Panda Power filed suit in 2016 against ERCOT, alleging the grid operator issued “seriously flawed or rigged” energy demand projections that prompted the Dallas power company to invest $2.2 billion to build three power plants early last decade. The plants ended up losing billions of dollars, with one forced into bankruptcy.

ERCOT’s reports calling for more power generators came in the aftermath of a major ice storm in February 2011, which crippled Texas power plants and forced rolling blackouts across the state.

Panda Power’s case was halted in 2018 when an appeals court in Dallas asserted ERCOT was protected from lawsuits by sovereign immunity. The Texas Supreme Court in June 2020 said it would review the appellate court decision, heard the case in September 2020 and is expected to render a decision before it recesses in June.

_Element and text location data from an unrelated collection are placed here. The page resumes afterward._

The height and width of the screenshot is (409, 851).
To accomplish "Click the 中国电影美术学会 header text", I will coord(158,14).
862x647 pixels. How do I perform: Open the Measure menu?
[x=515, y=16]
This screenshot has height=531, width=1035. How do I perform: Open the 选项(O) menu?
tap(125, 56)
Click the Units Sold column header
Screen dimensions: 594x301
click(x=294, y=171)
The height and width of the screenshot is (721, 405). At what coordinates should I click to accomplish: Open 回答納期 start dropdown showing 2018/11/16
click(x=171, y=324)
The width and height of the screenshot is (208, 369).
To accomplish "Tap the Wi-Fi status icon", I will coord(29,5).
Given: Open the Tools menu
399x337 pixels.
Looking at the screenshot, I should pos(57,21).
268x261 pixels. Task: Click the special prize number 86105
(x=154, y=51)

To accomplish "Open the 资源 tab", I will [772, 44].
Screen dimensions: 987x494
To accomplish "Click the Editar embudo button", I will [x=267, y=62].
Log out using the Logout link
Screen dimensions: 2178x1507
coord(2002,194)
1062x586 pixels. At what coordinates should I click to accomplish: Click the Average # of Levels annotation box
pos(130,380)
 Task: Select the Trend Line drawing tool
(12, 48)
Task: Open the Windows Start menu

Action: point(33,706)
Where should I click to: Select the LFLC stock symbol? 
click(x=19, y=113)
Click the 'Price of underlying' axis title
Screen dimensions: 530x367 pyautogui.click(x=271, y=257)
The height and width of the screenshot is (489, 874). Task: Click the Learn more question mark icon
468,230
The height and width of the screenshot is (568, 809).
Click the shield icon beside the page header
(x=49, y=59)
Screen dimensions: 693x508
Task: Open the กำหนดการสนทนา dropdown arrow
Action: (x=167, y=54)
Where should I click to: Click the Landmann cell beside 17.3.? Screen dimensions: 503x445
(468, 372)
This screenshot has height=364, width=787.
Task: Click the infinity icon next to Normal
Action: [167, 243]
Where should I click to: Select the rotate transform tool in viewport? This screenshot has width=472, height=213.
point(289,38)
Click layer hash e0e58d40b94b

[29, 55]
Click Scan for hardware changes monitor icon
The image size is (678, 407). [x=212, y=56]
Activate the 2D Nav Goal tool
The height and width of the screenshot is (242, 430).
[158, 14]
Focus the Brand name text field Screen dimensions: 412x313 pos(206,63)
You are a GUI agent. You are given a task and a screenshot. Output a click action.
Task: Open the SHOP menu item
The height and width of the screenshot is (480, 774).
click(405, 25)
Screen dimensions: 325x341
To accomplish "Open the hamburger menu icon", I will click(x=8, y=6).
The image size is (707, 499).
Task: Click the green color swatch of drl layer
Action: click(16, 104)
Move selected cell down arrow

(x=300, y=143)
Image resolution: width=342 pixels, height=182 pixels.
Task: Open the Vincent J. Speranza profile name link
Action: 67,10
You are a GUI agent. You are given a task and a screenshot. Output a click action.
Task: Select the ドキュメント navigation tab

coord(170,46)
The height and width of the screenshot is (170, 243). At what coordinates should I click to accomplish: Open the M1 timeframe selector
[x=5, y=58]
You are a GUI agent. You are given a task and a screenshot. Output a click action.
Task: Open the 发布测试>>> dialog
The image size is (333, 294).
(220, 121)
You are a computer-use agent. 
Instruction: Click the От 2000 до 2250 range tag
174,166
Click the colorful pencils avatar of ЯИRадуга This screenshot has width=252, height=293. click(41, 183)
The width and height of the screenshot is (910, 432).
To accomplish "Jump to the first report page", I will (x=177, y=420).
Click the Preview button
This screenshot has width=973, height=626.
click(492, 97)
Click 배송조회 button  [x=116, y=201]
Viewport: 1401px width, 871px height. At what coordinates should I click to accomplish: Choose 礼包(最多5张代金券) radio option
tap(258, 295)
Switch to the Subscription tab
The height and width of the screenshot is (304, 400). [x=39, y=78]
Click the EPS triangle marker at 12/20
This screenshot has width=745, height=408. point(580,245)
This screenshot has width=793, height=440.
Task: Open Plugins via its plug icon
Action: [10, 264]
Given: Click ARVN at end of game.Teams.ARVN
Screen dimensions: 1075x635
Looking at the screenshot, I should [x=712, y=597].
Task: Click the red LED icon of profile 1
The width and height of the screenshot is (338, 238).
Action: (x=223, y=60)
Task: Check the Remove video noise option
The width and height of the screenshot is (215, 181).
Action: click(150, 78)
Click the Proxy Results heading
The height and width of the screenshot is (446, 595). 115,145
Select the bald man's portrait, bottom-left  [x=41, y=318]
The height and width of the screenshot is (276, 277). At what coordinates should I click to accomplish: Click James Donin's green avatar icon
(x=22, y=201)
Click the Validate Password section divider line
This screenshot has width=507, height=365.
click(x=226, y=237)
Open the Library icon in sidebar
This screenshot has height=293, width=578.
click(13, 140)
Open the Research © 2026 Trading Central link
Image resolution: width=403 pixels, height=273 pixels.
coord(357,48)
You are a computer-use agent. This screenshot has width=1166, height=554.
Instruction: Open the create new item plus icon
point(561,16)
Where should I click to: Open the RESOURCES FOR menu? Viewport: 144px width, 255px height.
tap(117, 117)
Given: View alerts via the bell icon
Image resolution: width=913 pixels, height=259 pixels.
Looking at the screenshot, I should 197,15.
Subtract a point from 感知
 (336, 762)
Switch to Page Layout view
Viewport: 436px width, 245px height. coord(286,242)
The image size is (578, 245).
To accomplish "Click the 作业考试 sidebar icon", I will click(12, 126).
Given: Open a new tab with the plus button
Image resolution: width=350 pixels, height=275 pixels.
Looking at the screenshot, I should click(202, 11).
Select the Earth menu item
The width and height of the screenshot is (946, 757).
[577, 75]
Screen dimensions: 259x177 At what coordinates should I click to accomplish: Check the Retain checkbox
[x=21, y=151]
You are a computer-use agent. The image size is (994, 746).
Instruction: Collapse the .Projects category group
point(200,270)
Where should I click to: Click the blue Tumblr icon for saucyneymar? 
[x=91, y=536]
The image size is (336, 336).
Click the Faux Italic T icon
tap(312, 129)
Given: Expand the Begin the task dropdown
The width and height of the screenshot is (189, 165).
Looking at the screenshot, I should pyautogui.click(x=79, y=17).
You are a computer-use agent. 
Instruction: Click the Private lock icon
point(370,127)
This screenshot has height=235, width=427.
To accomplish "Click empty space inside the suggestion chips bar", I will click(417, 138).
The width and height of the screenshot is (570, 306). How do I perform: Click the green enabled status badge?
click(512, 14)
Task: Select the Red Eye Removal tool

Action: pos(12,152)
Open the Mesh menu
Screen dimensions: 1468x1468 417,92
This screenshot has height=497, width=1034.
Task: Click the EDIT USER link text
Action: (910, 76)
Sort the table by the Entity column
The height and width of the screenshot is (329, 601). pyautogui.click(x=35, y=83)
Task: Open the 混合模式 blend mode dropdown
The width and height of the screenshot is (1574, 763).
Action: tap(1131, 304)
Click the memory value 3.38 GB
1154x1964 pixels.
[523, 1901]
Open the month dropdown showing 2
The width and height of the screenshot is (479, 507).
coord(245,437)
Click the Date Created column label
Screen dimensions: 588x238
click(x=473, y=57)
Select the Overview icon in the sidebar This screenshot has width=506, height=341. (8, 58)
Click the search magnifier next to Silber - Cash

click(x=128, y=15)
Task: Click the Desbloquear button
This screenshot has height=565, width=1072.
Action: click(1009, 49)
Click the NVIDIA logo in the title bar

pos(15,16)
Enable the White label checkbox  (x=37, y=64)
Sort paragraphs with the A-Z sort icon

We’ll see about that. There’s definitely some pressure, on the courts and on the Lege and on Greg Abbott, to Do Something about all this – and again, I remind you, that the “all this” in question is what was supposed to happen based on existing laws. How long that pressure lasts, and what happens if there are no legal or legislative outlets for it, that’s the big political question.

UPDATE: Multiple ERCOT board members have resigned. All are folks who did not live in Texas, which yes is one of the weirder things about ERCOT. Not directly related to this story, but this is as good a place as any to note it.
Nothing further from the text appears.